Shreve hails from Alberta but the narrator describes how he and Quentin are “connected” by the “Continental Trough, that River which runs not only through the physical land of which it is the geologic umbilical, not only runs through the spiritual lives of the beings within its scope” (AA 208). Their connection to each other is described as being a result of a connection with their homelands strengthening the Faulknerian concept of a physical environment and its history playing a major role in the character of a person. The landscape is influencing these characters on a “spiritual” level just as it influences the many Southern characters of Faulkner’s novels that are fated by their very environments. The beginning of the novel introduces Quentin as, “still too young to deserve yet to be a ghost but nevertheless having to be one for all that, since he was born and bred in the deep South”(AA 4). He has inherited the history and is unable to escape becoming a part of the ever flowing cultural consciousness. The haunted state of the South is mentioned while Quentin prepares to listen to Rosa Coldfield’s history. He feels split between denial of his own identity as a southern ghost and the accepting of being “in the South, the deep South dead since 1865 and peopled with garrulous outraged baffled ghosts, listening, having to listen, to one of the ghosts which had refused to lie still even longer than most had, telling him about old ghost-times” (AA 4). Quentin understands the effect being a Southerner has on people during this time haunted by the “lost cause” of the Civil War. In this moment the reader can see the tension that this awareness causes in Quentin, a split identity between the haunted Southerner and the Southerner trying to evade his country’s past.

This creation of ghosts in the South is also explained by Jason Compson when he justifies the town’s allowance of Rosa Coldfield’s strange behavior. Mr. Compson explains how the southern gentleman made their “women into ladies. Then the War came and made the ladies into ghosts” (AA 7). Therefore, in his explanation, it is only proper for “being gentleman” to “but listen to them being ghosts” (AA 7). War is responsible for the creation of living ghosts who once lived the lives of aristocratic ladies but now are only left haunting their own lives, now seemingly over since the war, and retelling the ghost stories of themselves and their country. Quentin absorbs this story and Shreve is left to interpret the epic tragedy of Tom Sutpin from this ghost of the deep South passing on the tale too as it has already been passed through generations.

Data extract —

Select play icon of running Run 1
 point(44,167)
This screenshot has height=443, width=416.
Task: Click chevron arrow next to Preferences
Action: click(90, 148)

Required work — In the passage on Quentin and the Southern ghosts, rewrite everything starting with "This creation of" and going on through "passed through generations.", putting "specters" wherever "ghosts" appears. The material plays no part in the work here.

Written solution —
This creation of specters in the South is also explained by Jason Compson when he justifies the town’s allowance of Rosa Coldfield’s strange behavior. Mr. Compson explains how the southern gentleman made their “women into ladies. Then the War came and made the ladies into specters” (AA 7). Therefore, in his explanation, it is only proper for “being gentleman” to “but listen to them being specters” (AA 7). War is responsible for the creation of living specters who once lived the lives of aristocratic ladies but now are only left haunting their own lives, now seemingly over since the war, and retelling the ghost stories of themselves and their country. Quentin absorbs this story and Shreve is left to interpret the epic tragedy of Tom Sutpin from this ghost of the deep South passing on the tale too as it has already been passed through generations.